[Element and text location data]

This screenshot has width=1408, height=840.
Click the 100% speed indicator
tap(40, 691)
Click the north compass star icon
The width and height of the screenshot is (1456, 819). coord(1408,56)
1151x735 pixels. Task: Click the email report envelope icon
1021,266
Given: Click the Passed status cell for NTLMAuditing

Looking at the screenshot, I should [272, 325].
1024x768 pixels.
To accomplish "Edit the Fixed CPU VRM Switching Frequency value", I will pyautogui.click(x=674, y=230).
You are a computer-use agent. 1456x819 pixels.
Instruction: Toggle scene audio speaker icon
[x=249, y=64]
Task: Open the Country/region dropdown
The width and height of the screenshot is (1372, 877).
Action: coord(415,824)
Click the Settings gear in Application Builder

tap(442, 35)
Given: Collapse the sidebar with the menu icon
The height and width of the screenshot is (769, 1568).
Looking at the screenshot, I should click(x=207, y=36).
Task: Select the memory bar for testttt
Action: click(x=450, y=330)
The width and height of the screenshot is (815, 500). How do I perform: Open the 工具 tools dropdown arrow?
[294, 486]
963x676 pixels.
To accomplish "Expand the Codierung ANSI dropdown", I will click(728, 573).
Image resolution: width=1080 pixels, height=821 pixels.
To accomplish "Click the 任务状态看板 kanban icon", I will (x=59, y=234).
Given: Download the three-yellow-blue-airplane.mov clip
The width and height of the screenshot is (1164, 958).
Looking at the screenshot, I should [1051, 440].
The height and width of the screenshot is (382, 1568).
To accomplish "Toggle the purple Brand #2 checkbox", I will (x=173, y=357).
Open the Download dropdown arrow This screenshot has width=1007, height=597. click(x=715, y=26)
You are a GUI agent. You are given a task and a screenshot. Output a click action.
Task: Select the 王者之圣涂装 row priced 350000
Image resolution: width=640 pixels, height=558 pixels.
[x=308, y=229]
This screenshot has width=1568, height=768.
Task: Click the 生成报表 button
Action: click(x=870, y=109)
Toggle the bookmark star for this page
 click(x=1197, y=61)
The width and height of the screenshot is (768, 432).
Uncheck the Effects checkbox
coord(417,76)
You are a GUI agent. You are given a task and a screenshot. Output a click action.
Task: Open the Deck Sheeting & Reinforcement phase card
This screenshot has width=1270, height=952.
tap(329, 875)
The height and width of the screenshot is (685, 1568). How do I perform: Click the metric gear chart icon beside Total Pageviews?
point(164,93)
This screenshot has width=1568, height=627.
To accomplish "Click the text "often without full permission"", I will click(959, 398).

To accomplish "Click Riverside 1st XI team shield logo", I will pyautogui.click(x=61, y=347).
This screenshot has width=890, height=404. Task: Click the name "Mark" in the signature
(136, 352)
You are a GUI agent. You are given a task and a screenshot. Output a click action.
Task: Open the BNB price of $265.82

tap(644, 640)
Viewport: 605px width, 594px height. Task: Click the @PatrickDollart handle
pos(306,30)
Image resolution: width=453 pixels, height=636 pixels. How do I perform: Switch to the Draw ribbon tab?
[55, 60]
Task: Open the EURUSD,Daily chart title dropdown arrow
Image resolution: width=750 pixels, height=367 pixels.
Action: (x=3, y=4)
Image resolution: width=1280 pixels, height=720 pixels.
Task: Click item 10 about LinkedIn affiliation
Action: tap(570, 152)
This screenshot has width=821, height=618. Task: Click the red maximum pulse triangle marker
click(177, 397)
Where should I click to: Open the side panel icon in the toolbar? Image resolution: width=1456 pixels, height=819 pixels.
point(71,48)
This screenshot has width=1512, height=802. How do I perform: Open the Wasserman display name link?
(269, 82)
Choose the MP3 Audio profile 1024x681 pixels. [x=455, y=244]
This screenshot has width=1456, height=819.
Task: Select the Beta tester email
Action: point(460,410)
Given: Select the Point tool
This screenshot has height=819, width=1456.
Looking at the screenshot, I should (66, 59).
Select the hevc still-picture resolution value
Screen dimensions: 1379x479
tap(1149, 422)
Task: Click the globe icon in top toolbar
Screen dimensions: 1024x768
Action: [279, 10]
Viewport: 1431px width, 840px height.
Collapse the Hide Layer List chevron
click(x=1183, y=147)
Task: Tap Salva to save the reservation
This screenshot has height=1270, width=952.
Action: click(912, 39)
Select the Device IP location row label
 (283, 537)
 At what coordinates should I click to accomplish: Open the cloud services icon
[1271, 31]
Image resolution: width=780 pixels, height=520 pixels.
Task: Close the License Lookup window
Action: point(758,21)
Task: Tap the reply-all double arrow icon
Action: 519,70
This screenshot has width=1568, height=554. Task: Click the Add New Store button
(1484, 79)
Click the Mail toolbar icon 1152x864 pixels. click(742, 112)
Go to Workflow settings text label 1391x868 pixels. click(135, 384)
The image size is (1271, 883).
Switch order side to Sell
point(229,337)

Problem ::
Which lines in the records above contain the word "button"? Report each one in full.

Task output ::
Task: Click the 生成报表 button
This screenshot has width=1568, height=554. Task: Click the Add New Store button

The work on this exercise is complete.